Listed entries.
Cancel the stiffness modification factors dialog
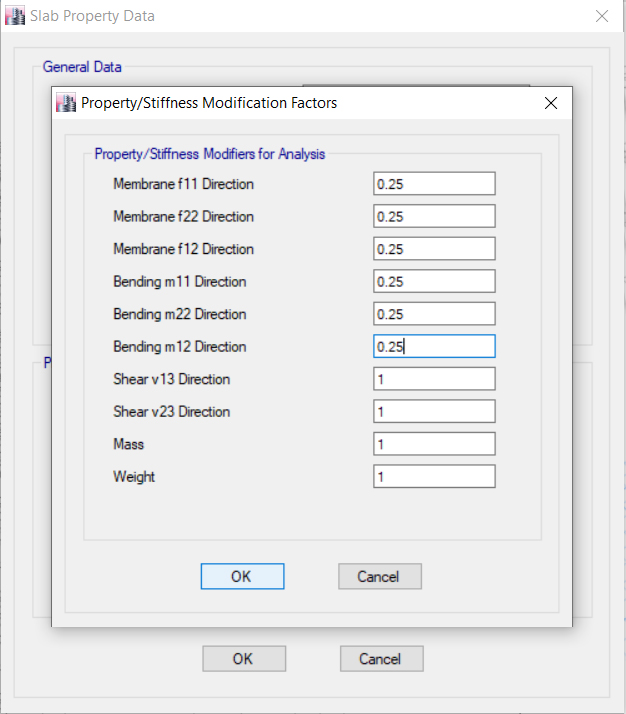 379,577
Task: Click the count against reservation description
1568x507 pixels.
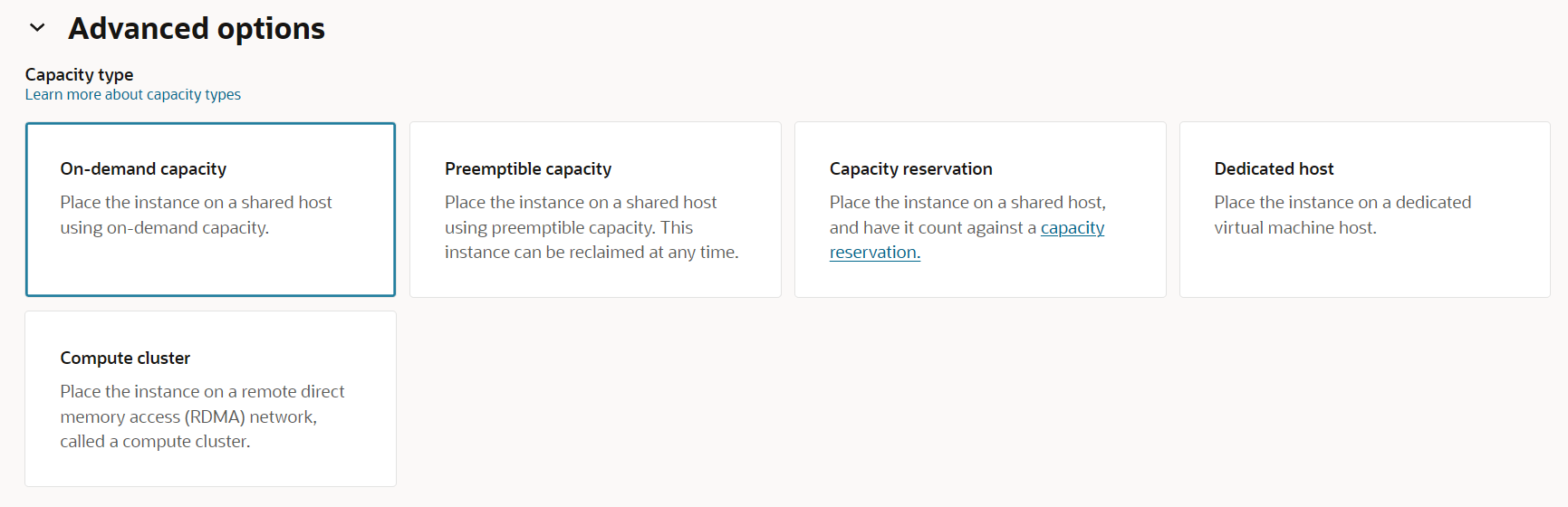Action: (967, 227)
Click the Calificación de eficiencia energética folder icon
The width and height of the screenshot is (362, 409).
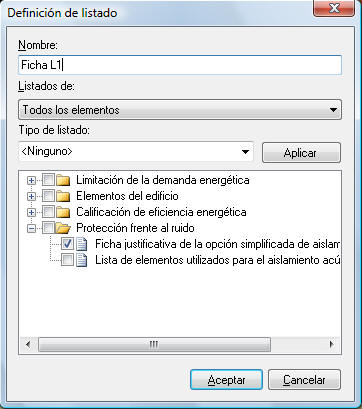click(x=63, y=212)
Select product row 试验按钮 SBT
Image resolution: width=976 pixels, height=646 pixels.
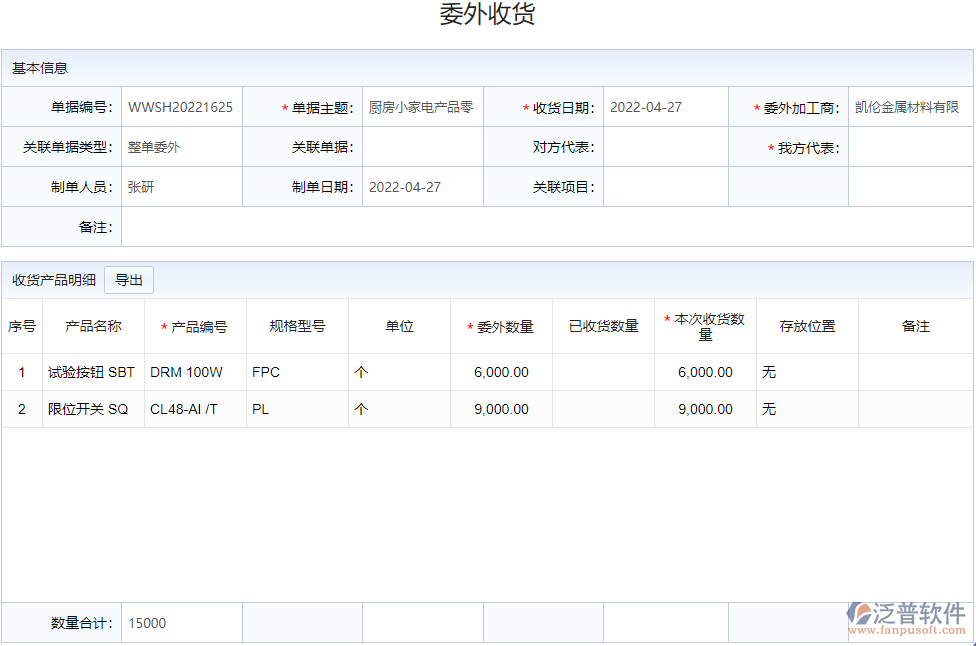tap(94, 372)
---
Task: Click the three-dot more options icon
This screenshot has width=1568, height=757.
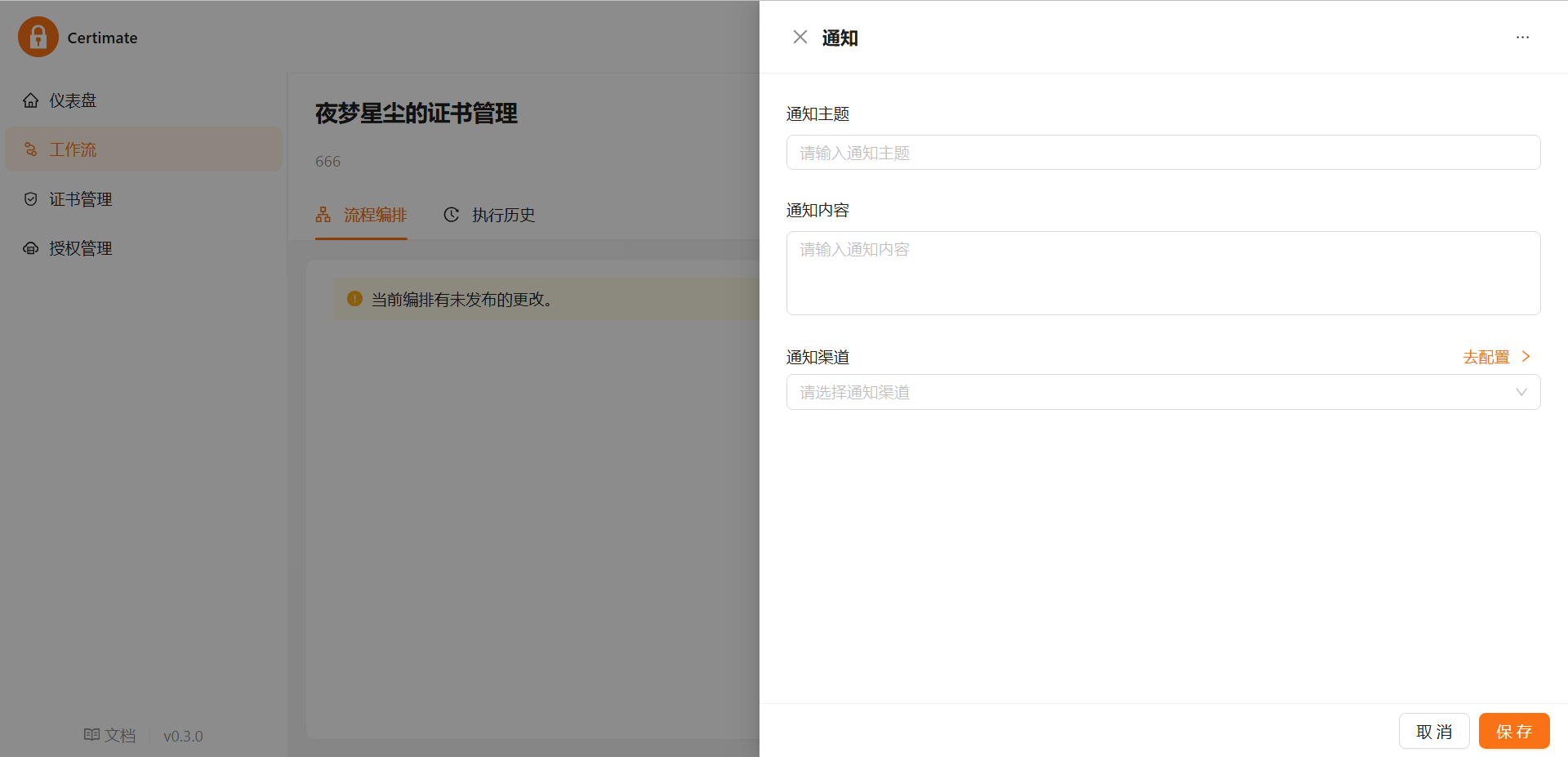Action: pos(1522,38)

Exercise description.
Each line of the entries that contains the word "icon" should be listed.

Result of the exercise.
Click the Calificación de eficiencia energética folder icon
Task: Click the three-dot more options icon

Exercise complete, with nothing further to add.